> **Exercise brief**
Leave out all pictures while repeating the records exactly and completely.

══════════════════════════════

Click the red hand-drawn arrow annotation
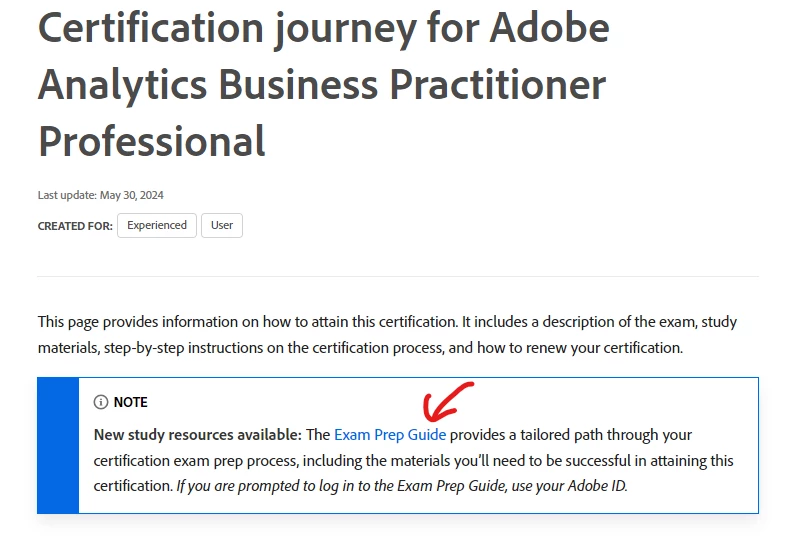The height and width of the screenshot is (542, 797). [x=446, y=402]
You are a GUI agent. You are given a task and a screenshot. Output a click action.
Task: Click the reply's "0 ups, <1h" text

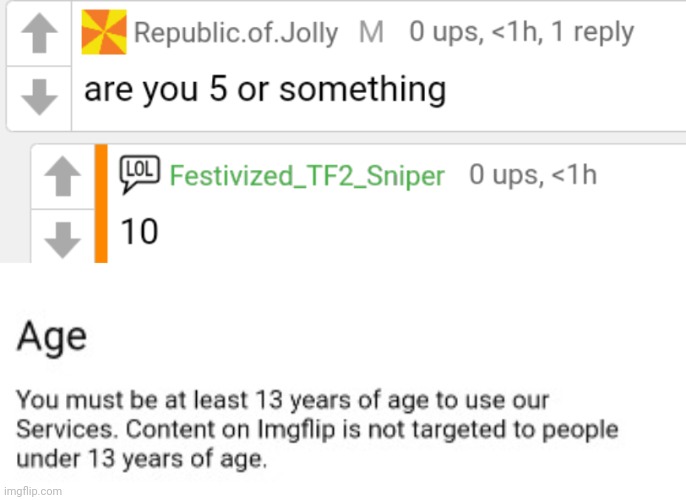pos(533,175)
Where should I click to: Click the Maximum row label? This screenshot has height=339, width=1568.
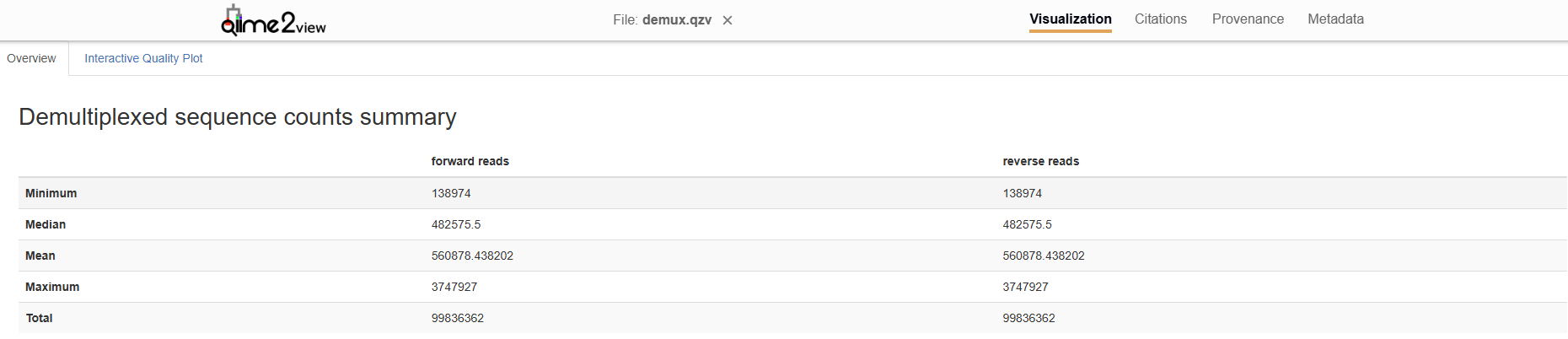click(x=52, y=287)
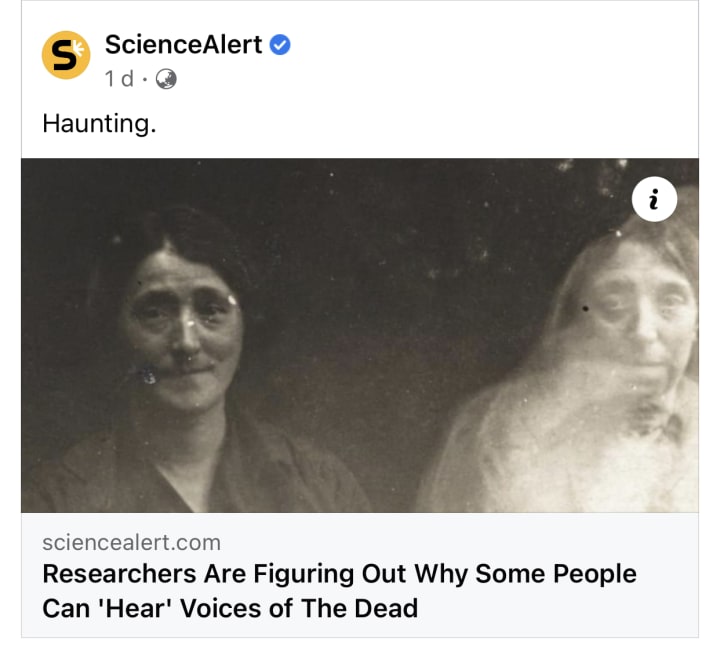Click the ScienceAlert yellow profile logo

point(66,55)
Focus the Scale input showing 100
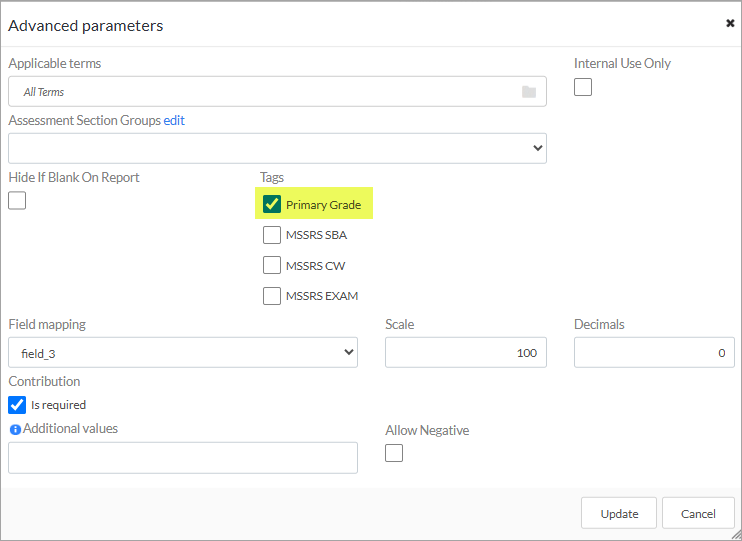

══════════════════════════════

> **The answer**
Click the red hand-drawn arrow annotation
The height and width of the screenshot is (542, 797). [x=446, y=402]
You are a GUI agent. You are given a task and a screenshot. Output a click action.
Task: Click the reply's "0 ups, <1h" text

pos(533,175)
Where should I click to: Click the Maximum row label? This screenshot has height=339, width=1568.
click(x=52, y=287)
Click the ScienceAlert yellow profile logo

point(66,55)
Focus the Scale input showing 100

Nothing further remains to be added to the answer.